What the task asks: Convert the data into a Markdown table with columns Row and Line, starting at the line containing "Click the Basic Information section header" and ending at the line containing "click(314, 417)". Number each line and skip blank ones.

[Element and text position data]
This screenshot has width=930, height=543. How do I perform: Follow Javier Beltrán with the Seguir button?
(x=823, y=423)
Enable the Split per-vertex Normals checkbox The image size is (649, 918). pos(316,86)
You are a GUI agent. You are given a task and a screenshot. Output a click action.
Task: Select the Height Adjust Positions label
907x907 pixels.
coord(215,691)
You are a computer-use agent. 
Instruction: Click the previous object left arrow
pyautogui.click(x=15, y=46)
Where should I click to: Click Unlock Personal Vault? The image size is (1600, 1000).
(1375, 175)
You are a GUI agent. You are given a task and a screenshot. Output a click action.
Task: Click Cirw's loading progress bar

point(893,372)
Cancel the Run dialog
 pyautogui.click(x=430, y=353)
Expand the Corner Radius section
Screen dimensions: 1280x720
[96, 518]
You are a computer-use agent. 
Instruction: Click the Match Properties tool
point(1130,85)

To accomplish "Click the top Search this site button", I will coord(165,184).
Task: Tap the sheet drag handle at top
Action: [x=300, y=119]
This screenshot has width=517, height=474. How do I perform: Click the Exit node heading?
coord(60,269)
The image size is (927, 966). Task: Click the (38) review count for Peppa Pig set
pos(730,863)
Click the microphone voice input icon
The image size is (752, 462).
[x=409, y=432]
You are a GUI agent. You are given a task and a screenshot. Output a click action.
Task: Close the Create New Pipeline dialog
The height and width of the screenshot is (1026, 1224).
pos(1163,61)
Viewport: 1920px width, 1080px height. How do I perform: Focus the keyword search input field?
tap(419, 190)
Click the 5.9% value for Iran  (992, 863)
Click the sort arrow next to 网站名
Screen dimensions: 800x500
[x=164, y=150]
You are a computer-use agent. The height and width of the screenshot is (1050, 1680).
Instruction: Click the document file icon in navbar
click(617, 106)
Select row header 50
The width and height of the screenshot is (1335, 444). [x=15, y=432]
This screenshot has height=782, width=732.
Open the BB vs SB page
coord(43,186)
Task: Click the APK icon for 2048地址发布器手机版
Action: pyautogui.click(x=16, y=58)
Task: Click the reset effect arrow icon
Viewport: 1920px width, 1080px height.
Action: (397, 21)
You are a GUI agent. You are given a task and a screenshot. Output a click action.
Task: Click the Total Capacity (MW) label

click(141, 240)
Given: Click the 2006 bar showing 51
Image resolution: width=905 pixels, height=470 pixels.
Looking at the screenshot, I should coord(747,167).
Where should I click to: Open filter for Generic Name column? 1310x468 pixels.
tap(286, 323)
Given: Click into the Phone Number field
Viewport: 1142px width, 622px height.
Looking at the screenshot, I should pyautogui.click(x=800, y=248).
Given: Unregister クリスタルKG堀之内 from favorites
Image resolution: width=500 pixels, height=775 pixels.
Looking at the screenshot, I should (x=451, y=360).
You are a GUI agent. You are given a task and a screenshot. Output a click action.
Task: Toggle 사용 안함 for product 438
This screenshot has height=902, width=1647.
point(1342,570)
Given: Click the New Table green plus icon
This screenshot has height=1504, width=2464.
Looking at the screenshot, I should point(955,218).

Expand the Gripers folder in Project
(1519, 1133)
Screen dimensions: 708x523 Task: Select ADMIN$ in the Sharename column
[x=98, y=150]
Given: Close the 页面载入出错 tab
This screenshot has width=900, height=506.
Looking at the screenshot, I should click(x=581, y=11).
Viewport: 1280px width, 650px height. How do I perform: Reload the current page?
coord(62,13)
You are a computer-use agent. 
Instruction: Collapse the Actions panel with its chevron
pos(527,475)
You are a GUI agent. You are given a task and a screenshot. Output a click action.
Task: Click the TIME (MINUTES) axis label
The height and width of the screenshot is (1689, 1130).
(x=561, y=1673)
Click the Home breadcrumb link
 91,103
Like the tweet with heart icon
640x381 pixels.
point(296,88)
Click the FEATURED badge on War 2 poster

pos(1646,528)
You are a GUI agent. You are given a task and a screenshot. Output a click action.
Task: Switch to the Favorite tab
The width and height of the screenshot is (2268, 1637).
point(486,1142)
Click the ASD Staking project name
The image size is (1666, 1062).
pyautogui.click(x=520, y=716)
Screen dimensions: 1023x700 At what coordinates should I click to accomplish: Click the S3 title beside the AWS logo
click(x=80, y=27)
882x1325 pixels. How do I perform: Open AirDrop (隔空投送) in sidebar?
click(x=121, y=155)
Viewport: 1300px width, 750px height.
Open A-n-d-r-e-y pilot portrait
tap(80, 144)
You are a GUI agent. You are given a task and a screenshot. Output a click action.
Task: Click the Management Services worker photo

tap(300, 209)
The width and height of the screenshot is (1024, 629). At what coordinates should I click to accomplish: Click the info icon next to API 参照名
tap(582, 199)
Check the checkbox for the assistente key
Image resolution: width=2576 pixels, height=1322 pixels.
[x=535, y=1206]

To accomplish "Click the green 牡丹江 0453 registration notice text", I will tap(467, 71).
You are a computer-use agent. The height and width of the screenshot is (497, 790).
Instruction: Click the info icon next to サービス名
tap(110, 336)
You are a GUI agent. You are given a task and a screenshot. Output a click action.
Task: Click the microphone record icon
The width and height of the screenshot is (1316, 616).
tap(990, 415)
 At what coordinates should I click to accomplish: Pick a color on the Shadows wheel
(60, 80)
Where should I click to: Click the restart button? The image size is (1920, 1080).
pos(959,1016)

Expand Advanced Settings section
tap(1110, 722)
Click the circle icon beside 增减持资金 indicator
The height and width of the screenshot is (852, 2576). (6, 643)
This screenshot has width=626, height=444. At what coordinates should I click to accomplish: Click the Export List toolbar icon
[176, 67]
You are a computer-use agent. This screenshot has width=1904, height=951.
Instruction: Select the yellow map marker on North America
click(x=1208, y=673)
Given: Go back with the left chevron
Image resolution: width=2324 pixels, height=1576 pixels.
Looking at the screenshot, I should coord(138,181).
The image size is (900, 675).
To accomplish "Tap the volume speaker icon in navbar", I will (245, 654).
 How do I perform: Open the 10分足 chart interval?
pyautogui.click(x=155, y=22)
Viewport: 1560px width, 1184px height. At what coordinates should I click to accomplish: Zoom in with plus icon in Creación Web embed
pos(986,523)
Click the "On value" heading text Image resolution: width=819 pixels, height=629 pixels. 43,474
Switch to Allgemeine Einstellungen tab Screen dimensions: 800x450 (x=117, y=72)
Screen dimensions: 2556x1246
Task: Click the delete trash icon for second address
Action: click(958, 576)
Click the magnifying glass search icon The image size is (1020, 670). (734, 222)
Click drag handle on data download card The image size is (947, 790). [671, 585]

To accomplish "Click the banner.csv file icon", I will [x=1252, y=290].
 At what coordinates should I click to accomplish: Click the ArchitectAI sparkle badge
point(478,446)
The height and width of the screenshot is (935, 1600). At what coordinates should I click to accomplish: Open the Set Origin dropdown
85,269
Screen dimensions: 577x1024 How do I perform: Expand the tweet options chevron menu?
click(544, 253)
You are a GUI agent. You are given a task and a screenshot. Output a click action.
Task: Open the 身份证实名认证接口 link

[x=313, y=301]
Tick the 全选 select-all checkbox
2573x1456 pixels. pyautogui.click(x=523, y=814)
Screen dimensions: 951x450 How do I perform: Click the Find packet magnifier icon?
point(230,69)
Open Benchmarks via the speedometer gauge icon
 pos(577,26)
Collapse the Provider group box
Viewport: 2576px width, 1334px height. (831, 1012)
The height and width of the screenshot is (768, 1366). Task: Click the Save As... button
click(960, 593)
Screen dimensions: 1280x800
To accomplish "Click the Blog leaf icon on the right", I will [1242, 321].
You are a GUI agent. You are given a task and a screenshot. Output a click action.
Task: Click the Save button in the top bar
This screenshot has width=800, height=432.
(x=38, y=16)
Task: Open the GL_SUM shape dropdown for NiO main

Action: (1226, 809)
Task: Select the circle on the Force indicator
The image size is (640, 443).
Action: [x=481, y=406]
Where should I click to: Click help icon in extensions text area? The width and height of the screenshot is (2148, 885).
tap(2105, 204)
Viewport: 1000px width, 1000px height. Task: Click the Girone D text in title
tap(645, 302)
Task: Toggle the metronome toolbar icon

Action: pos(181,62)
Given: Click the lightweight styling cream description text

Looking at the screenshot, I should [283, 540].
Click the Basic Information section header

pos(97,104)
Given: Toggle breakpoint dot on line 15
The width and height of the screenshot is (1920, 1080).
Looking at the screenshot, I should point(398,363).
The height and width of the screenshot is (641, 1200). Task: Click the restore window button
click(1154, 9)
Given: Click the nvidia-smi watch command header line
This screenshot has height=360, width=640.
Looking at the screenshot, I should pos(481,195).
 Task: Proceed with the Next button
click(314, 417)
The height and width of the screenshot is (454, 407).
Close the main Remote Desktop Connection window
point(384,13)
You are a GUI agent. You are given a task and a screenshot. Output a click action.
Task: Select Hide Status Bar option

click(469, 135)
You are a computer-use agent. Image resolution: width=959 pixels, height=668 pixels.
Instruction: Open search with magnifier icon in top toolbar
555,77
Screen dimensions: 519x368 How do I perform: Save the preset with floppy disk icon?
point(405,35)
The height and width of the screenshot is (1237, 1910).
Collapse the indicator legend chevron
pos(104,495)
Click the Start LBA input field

Solution:
| Row | Line |
|---|---|
| 1 | Click the Basic Information section header |
| 2 | pos(97,104) |
| 3 | Given: Toggle breakpoint dot on line 15 |
| 4 | The width and height of the screenshot is (1920, 1080). |
| 5 | Looking at the screenshot, I should point(398,363). |
| 6 | The height and width of the screenshot is (641, 1200). Task: Click the restore window button |
| 7 | click(1154, 9) |
| 8 | Given: Click the nvidia-smi watch command header line |
| 9 | This screenshot has height=360, width=640. |
| 10 | Looking at the screenshot, I should pos(481,195). |
| 11 |  Task: Proceed with the Next button |
| 12 | click(314, 417) |